Les présidentielles et la chasse : c’est un rituel bien orchestré pour accéder aux marches de l’Élysées que de voir les candidats faire des déclarations d’amoureux transis au monde cynégétique, en particulier lors du congrès de la FNC qui avait lieu, cette année, les 21 et 22 mars. Difficile pour lesdits candidats, en effet, d’ignorer ce réservoir estimé à au moins 2 millions de voix (sur 46 millions d’inscrits sur les listes électorales), car il va bien au-delà des seuls détenteurs du permis de chasser validé. Aussi, plutôt que d’égrener les incantations souvent similaires et superficielles des uns et des autres, nous préférons quant à nous nous attarder sur les enjeux que la chasse représente à l’occasion du scrutin majeur de la Ve République, et sur les questions fondamentales au sujet desquelles chaque prétendant devrait être tenu de se prononcer (nous mettons à part Jean-Luc Mélenchon et Yannick Jadot, qui n’ont jamais fait mystère de leur opposition farouche à la chasse – le premier ayant par exemple reçu et accepté le soutien de l’antispéciste Aymeric Caron).

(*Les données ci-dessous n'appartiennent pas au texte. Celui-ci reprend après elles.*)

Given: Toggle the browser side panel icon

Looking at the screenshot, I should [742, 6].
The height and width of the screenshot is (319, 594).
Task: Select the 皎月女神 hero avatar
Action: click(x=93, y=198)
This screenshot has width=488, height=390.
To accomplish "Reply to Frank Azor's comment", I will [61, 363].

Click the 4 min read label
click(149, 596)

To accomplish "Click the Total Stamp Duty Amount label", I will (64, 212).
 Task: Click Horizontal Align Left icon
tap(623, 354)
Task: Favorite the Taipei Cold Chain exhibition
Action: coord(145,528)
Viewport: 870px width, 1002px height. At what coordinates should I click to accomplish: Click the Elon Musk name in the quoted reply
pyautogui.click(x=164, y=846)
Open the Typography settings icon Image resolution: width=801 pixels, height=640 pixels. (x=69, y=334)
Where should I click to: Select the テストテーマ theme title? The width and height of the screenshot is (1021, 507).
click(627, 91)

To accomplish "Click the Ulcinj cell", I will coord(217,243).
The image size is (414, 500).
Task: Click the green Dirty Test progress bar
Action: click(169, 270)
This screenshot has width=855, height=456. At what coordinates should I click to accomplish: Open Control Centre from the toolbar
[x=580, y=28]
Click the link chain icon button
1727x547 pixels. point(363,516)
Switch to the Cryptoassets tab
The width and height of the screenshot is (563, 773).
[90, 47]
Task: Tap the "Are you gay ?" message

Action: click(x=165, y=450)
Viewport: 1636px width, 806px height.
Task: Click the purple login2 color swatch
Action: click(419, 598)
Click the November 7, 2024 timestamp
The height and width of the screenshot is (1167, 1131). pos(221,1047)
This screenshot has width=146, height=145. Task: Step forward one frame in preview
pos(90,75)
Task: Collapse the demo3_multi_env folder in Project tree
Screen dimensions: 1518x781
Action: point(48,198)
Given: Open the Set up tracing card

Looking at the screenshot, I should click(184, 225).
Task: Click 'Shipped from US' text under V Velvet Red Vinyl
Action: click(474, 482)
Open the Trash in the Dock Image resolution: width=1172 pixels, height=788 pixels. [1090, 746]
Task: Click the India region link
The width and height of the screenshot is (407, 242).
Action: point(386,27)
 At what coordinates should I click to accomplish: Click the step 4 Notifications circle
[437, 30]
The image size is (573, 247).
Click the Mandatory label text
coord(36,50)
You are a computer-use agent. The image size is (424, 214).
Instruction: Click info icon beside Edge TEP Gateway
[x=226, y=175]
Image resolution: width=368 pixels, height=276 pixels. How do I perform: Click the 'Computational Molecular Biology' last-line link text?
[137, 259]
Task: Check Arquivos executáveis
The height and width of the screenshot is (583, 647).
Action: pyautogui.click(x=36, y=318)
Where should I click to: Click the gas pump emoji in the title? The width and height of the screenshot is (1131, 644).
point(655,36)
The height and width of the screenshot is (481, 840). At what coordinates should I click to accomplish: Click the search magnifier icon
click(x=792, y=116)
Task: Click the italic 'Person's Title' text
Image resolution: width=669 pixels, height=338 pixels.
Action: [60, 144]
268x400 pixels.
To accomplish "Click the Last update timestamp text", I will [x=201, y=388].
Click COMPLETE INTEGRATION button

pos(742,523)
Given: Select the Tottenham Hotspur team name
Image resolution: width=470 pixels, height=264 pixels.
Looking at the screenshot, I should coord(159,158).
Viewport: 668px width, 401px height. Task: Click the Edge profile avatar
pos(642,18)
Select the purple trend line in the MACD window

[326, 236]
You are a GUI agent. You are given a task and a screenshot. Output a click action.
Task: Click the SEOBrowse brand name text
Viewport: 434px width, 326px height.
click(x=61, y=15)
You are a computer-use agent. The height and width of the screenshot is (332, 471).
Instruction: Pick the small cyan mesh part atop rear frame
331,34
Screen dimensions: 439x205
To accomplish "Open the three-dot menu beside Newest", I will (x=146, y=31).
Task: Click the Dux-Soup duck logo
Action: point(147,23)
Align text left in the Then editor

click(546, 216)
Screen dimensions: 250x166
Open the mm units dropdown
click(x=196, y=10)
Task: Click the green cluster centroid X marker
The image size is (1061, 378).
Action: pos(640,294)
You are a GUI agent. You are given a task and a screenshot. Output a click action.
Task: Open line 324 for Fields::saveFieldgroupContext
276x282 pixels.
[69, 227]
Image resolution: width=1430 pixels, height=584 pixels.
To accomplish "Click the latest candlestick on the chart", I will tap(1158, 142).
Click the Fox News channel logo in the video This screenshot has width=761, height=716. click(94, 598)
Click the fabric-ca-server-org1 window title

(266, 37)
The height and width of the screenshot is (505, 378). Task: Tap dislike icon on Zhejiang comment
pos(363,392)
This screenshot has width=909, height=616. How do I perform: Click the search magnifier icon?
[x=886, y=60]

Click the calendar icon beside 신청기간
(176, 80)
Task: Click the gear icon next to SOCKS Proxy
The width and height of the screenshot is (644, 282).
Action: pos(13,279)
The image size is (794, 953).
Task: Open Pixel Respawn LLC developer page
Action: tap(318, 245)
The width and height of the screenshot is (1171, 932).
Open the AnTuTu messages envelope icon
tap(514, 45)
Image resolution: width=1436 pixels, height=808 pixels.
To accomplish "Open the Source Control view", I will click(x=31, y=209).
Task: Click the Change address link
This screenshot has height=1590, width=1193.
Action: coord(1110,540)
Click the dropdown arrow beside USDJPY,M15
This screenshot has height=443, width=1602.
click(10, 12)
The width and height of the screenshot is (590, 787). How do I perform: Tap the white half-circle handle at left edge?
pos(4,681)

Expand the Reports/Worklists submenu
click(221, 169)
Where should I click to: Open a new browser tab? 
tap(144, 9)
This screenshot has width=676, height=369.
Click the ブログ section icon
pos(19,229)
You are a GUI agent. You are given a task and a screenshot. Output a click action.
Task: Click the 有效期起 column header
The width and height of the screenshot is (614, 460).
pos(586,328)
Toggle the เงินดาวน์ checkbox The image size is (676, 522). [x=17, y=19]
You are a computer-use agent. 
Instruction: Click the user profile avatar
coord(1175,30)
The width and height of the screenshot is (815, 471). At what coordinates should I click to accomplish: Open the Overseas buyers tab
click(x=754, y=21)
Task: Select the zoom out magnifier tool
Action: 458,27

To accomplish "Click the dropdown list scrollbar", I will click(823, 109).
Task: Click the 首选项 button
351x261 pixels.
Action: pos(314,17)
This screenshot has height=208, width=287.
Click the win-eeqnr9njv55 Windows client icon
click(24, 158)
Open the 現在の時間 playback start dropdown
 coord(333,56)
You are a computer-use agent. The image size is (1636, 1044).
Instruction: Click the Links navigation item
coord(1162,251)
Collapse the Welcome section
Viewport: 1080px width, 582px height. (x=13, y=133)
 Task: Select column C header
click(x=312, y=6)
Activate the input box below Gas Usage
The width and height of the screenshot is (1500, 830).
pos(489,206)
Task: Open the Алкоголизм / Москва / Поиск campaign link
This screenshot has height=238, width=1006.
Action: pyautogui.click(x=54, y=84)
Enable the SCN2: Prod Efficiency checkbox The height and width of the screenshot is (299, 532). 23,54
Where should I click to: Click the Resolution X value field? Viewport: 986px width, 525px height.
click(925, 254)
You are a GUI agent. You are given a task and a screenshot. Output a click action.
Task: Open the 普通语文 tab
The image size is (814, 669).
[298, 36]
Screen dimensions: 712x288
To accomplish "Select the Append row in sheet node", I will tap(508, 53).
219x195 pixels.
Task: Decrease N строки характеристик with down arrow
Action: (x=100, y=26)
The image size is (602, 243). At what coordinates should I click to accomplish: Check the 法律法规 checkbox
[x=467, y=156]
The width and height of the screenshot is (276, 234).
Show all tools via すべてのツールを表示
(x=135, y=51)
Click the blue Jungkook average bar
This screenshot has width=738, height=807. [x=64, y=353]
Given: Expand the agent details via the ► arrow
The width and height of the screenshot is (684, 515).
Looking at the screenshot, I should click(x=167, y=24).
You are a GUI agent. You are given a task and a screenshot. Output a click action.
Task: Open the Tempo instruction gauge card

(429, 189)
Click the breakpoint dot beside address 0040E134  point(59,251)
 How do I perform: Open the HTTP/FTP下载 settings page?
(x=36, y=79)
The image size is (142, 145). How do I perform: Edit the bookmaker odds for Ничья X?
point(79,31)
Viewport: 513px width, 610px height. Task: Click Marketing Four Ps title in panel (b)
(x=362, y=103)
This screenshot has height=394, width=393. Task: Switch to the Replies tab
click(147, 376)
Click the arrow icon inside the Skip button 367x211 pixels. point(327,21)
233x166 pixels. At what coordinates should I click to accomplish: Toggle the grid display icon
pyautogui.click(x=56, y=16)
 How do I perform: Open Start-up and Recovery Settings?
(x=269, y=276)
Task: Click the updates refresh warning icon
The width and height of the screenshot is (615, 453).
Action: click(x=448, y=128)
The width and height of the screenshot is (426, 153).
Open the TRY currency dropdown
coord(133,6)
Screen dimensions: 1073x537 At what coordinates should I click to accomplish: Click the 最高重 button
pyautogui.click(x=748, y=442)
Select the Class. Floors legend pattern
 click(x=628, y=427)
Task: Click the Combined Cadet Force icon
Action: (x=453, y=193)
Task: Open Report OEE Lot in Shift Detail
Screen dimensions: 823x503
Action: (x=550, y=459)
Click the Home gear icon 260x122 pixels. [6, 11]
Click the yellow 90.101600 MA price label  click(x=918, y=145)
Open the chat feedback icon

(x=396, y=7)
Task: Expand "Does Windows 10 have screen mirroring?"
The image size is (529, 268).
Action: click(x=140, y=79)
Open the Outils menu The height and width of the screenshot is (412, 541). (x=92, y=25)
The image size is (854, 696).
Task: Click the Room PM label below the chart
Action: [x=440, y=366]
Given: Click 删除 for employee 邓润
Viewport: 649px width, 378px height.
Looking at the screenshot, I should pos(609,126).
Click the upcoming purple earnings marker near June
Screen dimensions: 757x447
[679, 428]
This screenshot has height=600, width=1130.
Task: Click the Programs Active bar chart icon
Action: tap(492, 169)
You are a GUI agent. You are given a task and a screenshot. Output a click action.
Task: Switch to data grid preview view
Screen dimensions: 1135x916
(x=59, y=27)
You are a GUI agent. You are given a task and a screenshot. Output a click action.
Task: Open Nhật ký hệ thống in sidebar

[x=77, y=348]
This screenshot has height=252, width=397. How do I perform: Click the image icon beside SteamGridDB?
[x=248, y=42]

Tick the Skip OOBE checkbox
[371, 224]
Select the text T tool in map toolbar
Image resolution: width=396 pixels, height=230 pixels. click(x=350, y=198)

C’est un euphémisme de rappeler que la chasse est attaquée non sur sa légalité mais sur sa légitimité. Au vrai, ce mouvement se fait de plus en plus puissant et brutal à chaque élection présidentielle, scrutin qui mobilise le plus important taux de participation (même si le vainqueur est élu avec un nombre de plus en plus faible du corps électoral : 43 % des inscrits pour Macron en 2017 ; 60 % pour Chirac en 2002) : en particulier sous nos latitudes, la chasse se trouve, à son corps défendant, au carrefour de multiples questions inscrites dans l’esprit contemporain, qu’il s’agisse du ‘‘bienêtre animal’’, de la sauvegarde de la biodiversité, du droit de propriété, de notre relation à la souffrance, à la mort… Mieux – ou pire –, elle est assurément prise dans cette vaste lame de fond qu’est la déconstruction, laquelle vise à détricoter abstraitement puis à détruire réellement tout ce qui s’apparente, de près ou de loin, à un mode de vie ancestral, patiemment élaboré au fil des siècles, voire des millénaires. Pour beaucoup, répétons-le, la notion de tradition appliquée à la chasse n’est plus seulement suspecte ; elle est rédhibitoire. De la même façon, répétons-le aussi, l’utilité de la cynégétique ne constitue pas un argument décisif en faveur de sa légitimité, mais seulement de sa légalité : tous les discours antichasse ont parfaitement intégré cet élément du débat, et il revient à ce titre aux chasseurs eux-mêmes de corriger leur propre ligne de défense. En soi, une passion telle que la chasse n’est jamais d’abord utile – pour la simple raison que ce qui est utile aujourd’hui peut tout à fait ne l’être plus demain.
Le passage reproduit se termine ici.